ALEC hates labor unions, want to privatize every government function from education to lotteries and never saw a tax on businesses they liked, existing or proposed. In its spare time ALEC hopes to make it more difficult for minorities and college students to vote, wants to permit guns in bars, parks and playgrounds, shuns recognition of climate change and abolish collective bargaining..
Otherwise, ALEC members are just like us — just better financed and more persevering. Liberals and real Democrats appear to have no counterpart. Their think tanks and public policy advocates are fragmented with less money and often limited focus.
The Republicans have a national strategy to capture state legislatures, according to a New York Times, January article by Nicholas Confessore. The game plan is working. Heading into the 2014 General Election, 23 states are now solely controlled by Republicans and 15 by Democrats.
Democrats have only been able to hold on in some states by Latino immigration, economic transformation and other demographic forces.
In Pennsylvania two of the three branches of government are controlled by Republicans, despite a million Democrat plurality in voter registration.
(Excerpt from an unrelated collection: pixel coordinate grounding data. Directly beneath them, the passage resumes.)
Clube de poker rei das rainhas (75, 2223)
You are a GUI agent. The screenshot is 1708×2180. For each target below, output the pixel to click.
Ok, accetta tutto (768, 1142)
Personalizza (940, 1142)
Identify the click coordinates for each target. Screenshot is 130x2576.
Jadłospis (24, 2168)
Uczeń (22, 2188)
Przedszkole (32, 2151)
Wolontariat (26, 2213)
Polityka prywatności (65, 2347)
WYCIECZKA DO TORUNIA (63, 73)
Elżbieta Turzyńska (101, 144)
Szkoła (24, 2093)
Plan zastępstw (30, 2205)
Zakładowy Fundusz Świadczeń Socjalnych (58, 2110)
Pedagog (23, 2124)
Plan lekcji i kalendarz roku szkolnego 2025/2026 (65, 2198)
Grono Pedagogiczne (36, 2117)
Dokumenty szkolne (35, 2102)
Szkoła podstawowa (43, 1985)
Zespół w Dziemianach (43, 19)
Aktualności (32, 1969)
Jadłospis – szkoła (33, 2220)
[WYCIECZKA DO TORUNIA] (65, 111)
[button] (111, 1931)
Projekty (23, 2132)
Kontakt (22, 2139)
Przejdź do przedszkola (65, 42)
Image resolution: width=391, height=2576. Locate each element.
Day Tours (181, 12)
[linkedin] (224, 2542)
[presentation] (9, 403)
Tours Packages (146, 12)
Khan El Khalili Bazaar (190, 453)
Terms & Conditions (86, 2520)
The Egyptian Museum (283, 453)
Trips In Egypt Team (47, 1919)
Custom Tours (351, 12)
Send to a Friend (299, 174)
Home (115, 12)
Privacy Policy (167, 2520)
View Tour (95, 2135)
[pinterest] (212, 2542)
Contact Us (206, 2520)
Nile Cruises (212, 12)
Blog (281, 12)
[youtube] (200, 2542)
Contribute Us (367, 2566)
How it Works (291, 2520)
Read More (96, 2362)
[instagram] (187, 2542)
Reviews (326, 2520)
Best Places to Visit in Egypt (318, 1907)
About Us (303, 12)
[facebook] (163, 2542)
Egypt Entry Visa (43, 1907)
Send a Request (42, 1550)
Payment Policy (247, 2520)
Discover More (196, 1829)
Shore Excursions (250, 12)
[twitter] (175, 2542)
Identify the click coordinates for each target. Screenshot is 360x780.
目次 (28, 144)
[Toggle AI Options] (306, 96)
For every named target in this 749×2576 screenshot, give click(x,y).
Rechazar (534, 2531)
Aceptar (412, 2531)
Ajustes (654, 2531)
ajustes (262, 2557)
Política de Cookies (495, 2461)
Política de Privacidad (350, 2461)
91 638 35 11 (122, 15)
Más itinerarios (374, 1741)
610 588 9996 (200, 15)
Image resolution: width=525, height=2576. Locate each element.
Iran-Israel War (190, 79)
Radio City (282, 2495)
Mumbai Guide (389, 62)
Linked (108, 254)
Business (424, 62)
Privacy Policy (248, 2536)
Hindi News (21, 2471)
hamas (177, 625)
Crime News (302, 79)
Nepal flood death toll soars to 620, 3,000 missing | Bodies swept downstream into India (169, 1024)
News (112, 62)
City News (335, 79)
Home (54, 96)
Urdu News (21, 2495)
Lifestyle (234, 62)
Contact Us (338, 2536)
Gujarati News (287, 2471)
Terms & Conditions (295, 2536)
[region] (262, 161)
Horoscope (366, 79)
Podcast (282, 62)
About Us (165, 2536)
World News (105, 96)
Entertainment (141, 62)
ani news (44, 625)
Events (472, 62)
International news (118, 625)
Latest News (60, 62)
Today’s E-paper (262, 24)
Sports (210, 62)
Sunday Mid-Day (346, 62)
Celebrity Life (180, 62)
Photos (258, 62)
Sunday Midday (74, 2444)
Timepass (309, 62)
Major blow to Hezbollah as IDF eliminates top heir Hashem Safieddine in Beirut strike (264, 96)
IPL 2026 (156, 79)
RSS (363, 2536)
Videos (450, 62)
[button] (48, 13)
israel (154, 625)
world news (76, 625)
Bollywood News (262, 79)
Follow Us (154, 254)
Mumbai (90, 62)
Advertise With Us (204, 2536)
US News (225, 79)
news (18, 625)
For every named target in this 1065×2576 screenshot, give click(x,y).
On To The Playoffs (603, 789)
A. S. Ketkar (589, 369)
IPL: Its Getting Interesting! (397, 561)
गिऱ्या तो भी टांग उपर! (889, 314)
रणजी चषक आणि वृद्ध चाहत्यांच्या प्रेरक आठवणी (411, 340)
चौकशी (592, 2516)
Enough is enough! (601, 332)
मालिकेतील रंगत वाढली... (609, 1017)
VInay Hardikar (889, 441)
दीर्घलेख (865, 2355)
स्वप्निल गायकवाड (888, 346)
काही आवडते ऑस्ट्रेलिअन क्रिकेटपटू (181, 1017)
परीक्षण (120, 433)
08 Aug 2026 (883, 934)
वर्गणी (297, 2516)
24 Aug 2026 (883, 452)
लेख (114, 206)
The GOP also maintains at least nominal rule of the judicial branch.
Seven Republican lawmakers representing Western PA districts are known to be ALEC members, according to website Keystone Progress in an article last December. They are:
Rep. Brian Ellis, of Butler, who is the current PA ALEC co-chair; Rep. Daryl Metcalfe, also of Butler; Rep. Kathy Rapp, of Warren and surrounding; Rep. Sam Smith, Speaker of the House, of Jefferson and surrounding; Rep. Richard Stevenson, Majority House Caucus Administrator, of Mercer and Butler; Sen. John Eichelberger, of Blair and surrounding, and Sen. Bob Robbins, Majority Caucus Secretary, of Mercer and surrounding.
Eichelberger, Stevenson, Smith and Metcalfe pay their ALEC membership and expenses from public funds. ALEC’s secretive nature prevents confirmation of all memberships and there are no money trails.
Nowhere has ALEC been more successful than North Carolina, a somewhat “purple” state where Republicans are now solidly in control. The difference with Pennsylvania can be attributed to the competency of GOP leadership.
Jim Hightower, in his monthly “Hightower Lowdown” nails North Carolina’s move to the right succinctly:
“In the past half century, this southern state had built a reputation for having a relatively moderate government that provided good schools and essential pubic services to enhance the common good. No more. Today’s GOP supermajority is sledgehammering all traces of public decency.
“It has rammed through hundreds of bills to decimate and corporatize public schools, has denied health coverage to a half million people, gutted jobless benefits, unleashed big oil frackers, suppressed access to the polls, shredded campaign funding laws, shifted taxes on the rich to the sore backs of middle class and poor and restricted the rights of women and labor.”
In North Carolina “progressive” has become a dirty word.
ALEC has garnered heavy financial support from more than 100 large corporations. These include:
US Chamber of Commerce, National Rifle Association, American Petroleum Institute, Google, Bayer, Dow Chemical, DuPont, Express Scripts, ExxonMobil and Georgia-Pacific.
The IRS Form 990 (Return of Organization Exempt from Income Tax) for 2012 shows contributions and grants totaled over $7 million, slightly less than for 2011.
Many bucks went to a “scholarship fund” used to pay legislators’ ALEC expenses and wine and dine lawmakers.
Bottom Line: Democrats need to develop a national counter-strategy. America will continue to swing to the right so long as GOP is more focused than Democrats.